• [Given exercise]: State how many lines in the rows below contain the string "info", treating uppercase and lowercase as different, and reply with that number alone.

#### Entries provided

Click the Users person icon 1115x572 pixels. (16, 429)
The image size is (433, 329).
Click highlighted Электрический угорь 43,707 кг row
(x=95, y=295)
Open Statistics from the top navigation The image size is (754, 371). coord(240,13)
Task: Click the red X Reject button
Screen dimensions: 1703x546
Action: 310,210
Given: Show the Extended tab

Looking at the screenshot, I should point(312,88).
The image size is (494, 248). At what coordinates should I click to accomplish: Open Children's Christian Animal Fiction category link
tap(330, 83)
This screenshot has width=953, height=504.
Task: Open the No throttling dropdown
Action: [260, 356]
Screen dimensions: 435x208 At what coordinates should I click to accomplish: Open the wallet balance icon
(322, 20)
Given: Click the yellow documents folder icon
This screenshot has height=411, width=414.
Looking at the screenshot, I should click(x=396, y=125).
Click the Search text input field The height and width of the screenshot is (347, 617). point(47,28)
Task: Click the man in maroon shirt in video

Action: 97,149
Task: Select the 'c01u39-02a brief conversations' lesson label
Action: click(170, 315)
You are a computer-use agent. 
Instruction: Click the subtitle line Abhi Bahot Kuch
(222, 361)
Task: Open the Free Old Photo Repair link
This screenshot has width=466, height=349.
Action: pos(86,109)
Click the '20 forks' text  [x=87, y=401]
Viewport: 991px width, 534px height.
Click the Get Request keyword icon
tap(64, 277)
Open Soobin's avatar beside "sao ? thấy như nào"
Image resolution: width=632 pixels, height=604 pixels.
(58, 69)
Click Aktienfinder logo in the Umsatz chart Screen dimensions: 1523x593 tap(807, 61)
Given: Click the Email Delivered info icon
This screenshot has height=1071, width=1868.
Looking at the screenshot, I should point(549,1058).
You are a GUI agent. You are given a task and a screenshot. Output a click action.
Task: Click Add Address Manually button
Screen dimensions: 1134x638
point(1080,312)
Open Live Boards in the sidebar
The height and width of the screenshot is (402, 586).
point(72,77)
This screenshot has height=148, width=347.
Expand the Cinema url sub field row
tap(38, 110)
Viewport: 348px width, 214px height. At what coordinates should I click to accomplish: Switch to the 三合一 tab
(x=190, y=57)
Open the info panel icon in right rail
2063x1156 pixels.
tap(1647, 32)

########

• [Solution for this task]: 2